MOULDY walls, Arctic winds sweeping through your room, creaking beds and awkward exchanges with someone called ‘Finto’ wearing a pink cowboy hat, who crashed on your sofa one Tuesday night at the behest of your odd housemate – who never cleans the dishes.

What I am speaking of is the joyous rapture of the rental market.

But specifically, that experience of renting in your early to mid-twenties in the years following college or school when you’re grappling with your first ‘grown-up’ job – depending on when you decided to bid adieu to the education system.

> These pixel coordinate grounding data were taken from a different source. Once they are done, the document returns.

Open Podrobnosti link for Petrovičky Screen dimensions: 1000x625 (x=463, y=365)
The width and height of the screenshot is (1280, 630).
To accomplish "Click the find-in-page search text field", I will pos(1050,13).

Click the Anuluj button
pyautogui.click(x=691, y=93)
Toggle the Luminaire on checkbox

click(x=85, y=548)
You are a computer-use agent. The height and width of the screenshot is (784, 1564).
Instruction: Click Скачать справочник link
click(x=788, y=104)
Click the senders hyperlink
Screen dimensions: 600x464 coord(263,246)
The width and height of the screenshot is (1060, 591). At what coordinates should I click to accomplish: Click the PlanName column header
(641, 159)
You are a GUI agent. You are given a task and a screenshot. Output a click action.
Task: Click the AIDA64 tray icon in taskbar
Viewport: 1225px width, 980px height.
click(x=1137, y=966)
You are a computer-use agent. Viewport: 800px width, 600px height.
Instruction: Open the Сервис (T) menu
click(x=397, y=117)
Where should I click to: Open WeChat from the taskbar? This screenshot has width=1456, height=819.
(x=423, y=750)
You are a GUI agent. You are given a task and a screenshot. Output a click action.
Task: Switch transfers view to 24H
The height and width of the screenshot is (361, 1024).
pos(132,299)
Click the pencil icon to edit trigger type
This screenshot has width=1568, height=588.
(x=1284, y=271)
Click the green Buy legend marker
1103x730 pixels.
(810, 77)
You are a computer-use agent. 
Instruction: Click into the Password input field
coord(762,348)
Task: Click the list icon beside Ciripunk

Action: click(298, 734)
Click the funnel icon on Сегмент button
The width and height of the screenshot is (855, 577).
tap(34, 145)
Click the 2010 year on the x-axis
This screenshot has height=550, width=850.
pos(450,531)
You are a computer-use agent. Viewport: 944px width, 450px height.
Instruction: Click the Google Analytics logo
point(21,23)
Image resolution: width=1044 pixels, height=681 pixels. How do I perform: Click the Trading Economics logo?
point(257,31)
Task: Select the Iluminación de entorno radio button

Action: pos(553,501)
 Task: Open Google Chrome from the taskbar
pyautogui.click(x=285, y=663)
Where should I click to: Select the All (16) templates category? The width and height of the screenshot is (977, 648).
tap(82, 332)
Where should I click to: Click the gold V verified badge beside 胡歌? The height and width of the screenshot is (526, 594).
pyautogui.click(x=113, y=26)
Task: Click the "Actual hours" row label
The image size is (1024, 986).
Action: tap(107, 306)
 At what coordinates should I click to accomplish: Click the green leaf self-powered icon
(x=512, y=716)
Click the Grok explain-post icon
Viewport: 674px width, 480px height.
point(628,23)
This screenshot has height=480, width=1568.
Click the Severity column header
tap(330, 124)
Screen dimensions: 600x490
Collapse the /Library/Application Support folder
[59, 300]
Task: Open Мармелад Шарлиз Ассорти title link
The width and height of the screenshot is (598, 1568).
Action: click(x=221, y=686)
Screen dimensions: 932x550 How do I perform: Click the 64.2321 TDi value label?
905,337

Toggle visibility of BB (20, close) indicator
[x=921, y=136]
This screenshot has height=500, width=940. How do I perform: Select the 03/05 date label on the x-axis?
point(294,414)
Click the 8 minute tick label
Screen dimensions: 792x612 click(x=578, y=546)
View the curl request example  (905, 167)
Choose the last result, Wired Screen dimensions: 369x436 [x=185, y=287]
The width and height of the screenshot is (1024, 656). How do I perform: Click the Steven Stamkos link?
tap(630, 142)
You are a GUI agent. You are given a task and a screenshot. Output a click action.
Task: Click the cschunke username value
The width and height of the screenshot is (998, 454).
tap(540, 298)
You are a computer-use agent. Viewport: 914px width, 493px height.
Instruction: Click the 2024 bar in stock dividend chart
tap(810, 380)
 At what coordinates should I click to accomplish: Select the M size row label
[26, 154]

But even more specifically than that, it’s the sort of experience, which, at the right age – feels like a character-building rite of passage.

The problem at the minute, however, is that this widely accepted period of hellish accommodation which many of us have experienced and most certainly came to expect in our twenties (depending on your earnings and, let’s face it, family background) has extended for many into their 30s, 40s and beyond.

Type in ‘Why are landlords…..’ into Google and an automated search list starting with ‘Why are landlords so greedy’ is followed by another handful of less than flattering ones: Why are landlords so bad, so hated, so rude, so cheap and such scumbags?!

Those scratching their heads as to: why landlords don’t like pets and why they inconveniently decide to sell-up are the kindest questions thrust upon the internet by far – and all by tenants, hell-bent on understanding the inner workings of their ‘cruel overlord’.

I can remember imploring with ‘mother internet’ for guidance on ways to convince a particularly Dickensian landlord I had in Dublin, who had point-blank refused to accept there was anything wrong with a bed which bizarrely had nails piercing through my paper-thin mattress. After many grovelling emails from me, met with some veiled – but more often, blatant – threats of eviction I was eventually treated to a new mattress and rickety bed-frame. My faith in humanity temporarily restored.

But many people, and for a multitude of reasons, really cannot face these difficult exchanges – be it due to hectic schedules, juggling work and children, a learning disability, anxiety or mental health reasons.

It’s important at this point to add that I know and have met plenty of decent and kind landlords. However, the latest proposition to introduce a set of standards by which local landlords must comply with could put an end to much stress and misery. Although, with plusher surrounding, may come more ‘Finto’ chats.